You find the magic mesmerizing,
intricately woven by the writer.
As a wanderer, you seek no escape,
wanting more, you flip through the pages.
This, my dear, is a spell enjoyed
by you so much, you want to
cast a spell of your own.
You just need to write
and weave
a story
of your
own.

Thank God and Blame Women

Leah Mockridge
 
I am no disciple,
I am the deity of misplaced desire.
Men often mistake my ego for exaltation.
My body is no place for expiation even as
hands press into my flesh.
Call it their providence.
Call it a gift from           
                      God.       

Dirtied hands delve into my holy water,
hoping that somehow, I could save them from sin.
I am their temple of temporary absolution.
The notion that women like me are just bread to be broken 
     for communion.
Indoctrination from years forced to my knees in divine retribution
     with expectation that I will break before the hymen.
The idea that virginity is just an apple waiting to be plucked 
     by some unworthy Adam.
I pray they don’t confuse me for an open chapel,
my blood for wine undrank, my body for bread unbroken.
I am no sacred place for stained men to seek asylum. 

 Unclean, 
          unwanted,    
                    unwed. 

This isn’t a confession of some cumbersome contrition;
in fact, I revel like red devils in the night.
Purgatory is just a name for the space between my thighs.
Penitence is what men prefer after impious action.
This isn’t faith, it’s fetish--
I am a sacrificial altar for masochists masquerading as messiahs.
Palms up they pray in demeaning doxology.
This is a covenant of crucifixes and false prophets,
filled with gnashing teeth and unhinged jaws,
hungry for whatever holiness I’m willing to impart. 
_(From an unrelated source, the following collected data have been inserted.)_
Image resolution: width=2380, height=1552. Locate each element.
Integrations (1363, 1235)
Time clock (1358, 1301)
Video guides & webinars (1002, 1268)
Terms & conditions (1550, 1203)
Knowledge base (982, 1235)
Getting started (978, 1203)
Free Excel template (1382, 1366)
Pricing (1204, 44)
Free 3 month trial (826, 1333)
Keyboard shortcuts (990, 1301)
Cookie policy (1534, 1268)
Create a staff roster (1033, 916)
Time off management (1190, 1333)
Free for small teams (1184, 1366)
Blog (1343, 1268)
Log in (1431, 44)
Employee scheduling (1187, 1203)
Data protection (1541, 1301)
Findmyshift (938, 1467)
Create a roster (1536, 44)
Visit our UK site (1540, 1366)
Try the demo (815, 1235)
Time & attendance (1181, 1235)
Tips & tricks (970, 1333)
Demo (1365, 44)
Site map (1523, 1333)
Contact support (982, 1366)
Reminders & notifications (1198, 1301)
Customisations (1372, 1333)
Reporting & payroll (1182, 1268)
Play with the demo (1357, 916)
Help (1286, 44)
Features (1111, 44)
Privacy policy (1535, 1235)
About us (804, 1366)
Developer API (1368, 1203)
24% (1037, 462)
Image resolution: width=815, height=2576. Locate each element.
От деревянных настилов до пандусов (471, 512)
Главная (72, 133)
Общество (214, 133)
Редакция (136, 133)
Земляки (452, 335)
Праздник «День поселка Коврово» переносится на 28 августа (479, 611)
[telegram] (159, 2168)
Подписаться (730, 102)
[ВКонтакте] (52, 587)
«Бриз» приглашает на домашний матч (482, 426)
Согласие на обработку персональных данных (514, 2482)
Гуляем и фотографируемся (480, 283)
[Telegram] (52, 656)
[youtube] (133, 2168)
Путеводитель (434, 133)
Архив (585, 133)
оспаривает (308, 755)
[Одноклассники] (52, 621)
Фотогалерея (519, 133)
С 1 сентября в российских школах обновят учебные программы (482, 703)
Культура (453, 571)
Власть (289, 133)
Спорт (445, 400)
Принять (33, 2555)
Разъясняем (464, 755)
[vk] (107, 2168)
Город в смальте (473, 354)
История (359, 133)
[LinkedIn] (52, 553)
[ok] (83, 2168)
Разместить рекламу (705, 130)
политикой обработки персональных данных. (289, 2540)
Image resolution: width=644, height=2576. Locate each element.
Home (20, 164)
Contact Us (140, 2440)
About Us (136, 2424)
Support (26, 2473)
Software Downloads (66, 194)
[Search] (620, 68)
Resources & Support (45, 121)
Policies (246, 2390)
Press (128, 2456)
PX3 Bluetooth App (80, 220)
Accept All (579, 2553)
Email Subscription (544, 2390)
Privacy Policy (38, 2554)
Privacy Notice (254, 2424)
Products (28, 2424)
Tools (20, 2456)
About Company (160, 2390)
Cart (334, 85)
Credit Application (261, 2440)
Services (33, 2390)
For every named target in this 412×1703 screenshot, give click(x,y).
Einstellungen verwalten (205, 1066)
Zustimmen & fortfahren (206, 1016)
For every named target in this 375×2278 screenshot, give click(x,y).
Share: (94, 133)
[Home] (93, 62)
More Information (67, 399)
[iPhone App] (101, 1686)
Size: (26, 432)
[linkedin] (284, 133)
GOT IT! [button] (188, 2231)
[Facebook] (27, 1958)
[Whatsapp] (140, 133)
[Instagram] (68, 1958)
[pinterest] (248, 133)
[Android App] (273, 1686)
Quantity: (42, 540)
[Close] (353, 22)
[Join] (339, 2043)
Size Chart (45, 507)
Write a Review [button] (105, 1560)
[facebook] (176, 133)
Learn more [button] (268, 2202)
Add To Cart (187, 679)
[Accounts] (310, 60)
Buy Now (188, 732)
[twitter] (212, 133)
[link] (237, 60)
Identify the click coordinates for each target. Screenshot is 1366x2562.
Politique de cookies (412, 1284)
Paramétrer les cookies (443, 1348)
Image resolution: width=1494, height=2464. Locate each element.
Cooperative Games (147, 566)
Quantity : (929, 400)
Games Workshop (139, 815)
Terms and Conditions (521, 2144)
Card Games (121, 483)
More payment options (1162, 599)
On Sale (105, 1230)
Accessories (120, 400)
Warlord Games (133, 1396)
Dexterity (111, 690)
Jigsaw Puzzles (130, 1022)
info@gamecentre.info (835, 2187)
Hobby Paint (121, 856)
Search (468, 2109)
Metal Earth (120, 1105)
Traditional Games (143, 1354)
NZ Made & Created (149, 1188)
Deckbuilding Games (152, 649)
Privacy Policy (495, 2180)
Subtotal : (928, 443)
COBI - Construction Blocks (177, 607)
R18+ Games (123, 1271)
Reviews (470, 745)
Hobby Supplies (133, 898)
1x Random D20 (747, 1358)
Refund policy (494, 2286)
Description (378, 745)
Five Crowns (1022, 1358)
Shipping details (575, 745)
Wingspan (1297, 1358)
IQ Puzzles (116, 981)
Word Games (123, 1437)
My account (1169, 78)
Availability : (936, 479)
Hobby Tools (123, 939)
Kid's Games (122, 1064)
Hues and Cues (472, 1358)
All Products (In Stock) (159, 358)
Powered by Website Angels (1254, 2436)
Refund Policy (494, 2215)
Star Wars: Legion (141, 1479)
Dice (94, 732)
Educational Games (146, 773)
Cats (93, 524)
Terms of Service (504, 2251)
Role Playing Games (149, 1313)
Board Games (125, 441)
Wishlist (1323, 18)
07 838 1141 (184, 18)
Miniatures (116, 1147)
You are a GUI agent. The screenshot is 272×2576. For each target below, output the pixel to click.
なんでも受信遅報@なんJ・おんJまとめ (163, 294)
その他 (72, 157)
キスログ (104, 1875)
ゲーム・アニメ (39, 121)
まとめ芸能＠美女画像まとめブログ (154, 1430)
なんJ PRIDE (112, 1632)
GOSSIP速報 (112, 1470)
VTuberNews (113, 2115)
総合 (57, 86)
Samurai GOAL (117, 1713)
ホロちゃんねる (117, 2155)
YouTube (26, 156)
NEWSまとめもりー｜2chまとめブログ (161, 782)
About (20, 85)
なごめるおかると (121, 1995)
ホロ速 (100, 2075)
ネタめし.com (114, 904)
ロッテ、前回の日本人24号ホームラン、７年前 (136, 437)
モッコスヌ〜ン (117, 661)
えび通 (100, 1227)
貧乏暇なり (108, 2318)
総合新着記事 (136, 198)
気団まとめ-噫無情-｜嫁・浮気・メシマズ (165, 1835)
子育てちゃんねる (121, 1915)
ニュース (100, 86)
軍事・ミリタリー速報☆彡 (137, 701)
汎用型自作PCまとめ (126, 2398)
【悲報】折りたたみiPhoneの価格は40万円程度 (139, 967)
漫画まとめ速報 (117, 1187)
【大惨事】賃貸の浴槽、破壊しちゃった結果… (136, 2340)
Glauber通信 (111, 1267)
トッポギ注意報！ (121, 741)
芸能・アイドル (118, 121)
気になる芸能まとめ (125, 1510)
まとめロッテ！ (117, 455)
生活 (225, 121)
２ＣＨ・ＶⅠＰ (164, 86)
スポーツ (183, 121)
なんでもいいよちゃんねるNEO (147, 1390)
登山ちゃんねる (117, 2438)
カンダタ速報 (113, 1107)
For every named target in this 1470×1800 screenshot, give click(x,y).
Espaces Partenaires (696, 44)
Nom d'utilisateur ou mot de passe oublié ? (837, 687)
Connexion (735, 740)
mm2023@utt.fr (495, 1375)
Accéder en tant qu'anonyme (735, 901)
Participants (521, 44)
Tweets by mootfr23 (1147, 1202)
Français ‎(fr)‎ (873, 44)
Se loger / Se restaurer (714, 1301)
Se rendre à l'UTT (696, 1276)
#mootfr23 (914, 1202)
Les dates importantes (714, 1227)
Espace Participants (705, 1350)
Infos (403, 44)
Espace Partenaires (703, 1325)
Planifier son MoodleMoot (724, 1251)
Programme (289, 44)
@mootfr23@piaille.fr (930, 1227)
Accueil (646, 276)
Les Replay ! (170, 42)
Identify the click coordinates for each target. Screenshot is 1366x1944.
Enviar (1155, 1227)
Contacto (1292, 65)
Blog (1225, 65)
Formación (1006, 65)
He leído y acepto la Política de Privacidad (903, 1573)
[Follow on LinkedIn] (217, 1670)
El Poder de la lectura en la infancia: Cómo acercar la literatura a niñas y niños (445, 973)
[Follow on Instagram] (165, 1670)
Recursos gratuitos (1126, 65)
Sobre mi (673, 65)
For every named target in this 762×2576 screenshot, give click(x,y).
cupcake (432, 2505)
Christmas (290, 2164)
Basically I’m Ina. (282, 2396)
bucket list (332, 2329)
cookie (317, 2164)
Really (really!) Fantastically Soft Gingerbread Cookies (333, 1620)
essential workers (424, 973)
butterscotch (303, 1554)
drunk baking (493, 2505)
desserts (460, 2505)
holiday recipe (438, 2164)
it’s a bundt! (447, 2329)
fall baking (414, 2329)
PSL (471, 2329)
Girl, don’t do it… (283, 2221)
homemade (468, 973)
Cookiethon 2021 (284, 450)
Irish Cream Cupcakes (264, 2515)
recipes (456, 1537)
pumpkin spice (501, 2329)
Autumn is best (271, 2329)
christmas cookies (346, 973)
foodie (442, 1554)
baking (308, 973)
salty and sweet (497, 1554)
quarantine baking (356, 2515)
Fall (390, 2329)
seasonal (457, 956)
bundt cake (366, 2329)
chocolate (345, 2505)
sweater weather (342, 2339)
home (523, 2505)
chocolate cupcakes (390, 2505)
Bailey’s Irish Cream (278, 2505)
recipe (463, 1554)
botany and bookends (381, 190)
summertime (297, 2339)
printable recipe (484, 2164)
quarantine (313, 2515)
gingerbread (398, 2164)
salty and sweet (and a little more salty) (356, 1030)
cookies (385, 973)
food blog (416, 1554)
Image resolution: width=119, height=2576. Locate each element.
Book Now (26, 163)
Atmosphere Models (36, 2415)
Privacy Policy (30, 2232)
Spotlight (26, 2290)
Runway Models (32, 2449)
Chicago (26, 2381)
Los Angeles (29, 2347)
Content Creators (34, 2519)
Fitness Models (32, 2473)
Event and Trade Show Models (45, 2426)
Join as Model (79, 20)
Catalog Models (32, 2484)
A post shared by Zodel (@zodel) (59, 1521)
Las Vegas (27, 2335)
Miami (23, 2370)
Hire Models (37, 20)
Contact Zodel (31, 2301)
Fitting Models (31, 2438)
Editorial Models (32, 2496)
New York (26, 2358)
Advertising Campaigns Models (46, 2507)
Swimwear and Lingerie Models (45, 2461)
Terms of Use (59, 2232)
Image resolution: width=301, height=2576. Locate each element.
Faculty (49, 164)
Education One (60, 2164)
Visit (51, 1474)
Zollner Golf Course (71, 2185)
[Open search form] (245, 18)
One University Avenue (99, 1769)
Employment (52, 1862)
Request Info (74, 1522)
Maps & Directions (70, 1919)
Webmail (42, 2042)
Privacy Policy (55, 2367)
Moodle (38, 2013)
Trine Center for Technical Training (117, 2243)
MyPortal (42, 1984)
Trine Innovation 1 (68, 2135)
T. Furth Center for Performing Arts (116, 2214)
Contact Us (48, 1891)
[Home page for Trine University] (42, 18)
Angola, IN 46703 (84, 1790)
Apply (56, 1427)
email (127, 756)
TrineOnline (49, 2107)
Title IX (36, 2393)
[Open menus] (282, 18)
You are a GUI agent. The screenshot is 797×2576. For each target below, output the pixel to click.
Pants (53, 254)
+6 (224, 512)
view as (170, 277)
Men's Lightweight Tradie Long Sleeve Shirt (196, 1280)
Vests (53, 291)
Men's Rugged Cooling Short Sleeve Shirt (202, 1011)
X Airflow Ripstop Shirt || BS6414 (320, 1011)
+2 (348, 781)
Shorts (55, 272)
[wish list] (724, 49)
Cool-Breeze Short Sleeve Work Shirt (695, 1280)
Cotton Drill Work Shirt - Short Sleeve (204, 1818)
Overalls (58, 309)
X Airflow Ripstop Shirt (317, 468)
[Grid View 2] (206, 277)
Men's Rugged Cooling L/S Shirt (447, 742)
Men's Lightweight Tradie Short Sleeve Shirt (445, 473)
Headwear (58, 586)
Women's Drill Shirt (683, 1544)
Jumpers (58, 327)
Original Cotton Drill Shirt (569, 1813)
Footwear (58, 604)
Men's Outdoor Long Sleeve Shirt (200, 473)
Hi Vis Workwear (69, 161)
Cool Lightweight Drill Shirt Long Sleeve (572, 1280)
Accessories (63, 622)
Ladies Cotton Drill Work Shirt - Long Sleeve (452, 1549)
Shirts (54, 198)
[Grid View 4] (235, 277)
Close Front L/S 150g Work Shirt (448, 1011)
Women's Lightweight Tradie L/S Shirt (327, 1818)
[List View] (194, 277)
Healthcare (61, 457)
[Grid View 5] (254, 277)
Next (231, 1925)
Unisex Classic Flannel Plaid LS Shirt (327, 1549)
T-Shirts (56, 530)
 Take all that I am worth and call it retribution.
              Take all that I have and call it tithing. 

This temple filled with false idols and forked red tongues that cry out,
“Repent, repent, repent!”
The serpent reincarnate is hidden in the anointed.
He whispers to Adam: 

                    Thank God,
                              and blame women. 

Dies Unus

Dylan Wyatt

Waking up from a beautiful dream is more painful
than repeated stings from fifty angry wasps,
when that glorious dream is briefly a reality.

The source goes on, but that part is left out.